● Questions on the material
- 1) According to the Rice Creek watershed text, which county contributes the most area to the watershed, and how much?
- 2) Drawing on the Rice Creek watershed text, explain in one to three sentences why White Bear Lake and Bald Eagle Lake are named individually among the watershed's lakes.
- 3) Continue the Rice Creek watershed text from its last sentence.

● Extracted text
The Rice Creek watershed drains portions of Anoka, Hennepin, Ramsey, and Washington Counties:
- Anoka County - 76 mi2
- Hennepin County - less than 0.1 mi2
- Ramsey County - 48 mi2
- Washington County - 77 mi2

The watershed occupies portions of the following jurisdictions:

- Arden Hills
- Birchwood
- Blaine
- Centerville
- Circle Pines
- Columbia Heights
- Columbus
- Dellwood
- Falcon Heights
- Forest Lake
- Fridley
- Grant
- Hugo
- Lauderdale
- Lexington
- Lino Lakes
- Mahtomedi
- May Township
- Mounds View
- New Brighton
- Roseville
- St. Anthony
- Scandia
- Shoreview
- Spring Lake Park
- White Bear Lake
- White Bear Township
- Willernie

About 10 percent, or approximately 19 mi2, of the watershed's surface area is occupied by lakes, the largest of which are White Bear Lake at 2140 acre; and Bald Eagle Lake at 1046 acre. Twenty-eight lakes in the watershed exceed 100 acre in size. About 13 percent, or approximately 26 mi2, of the watershed consists of wetlands.

● Source material

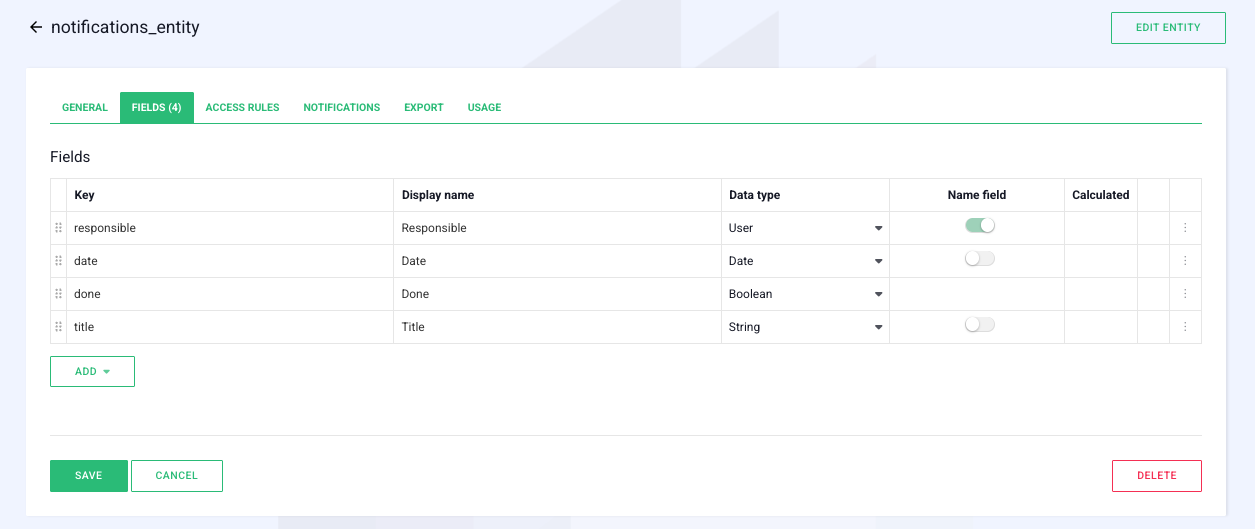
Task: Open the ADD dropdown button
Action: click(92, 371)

==

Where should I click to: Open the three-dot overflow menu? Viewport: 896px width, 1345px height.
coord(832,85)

● Solved tasks
- 1) Washington County, with 77 mi2.

- 2) They are the largest lakes in the watershed: White Bear Lake covers 2140 acres and Bald Eagle Lake 1046 acres. Lakes as a whole occupy about 10 percent, or approximately 19 mi2, of the watershed's surface area.

- 3)
The Rice Creek Watershed District was established in 1972 to "conserve and restore the water resources of the District for the beneficial use of current and future generations." It is a governmental organization managed by a Board of Managers appointed by the county commissions of Anoka, Ramsey, and Washington Counties.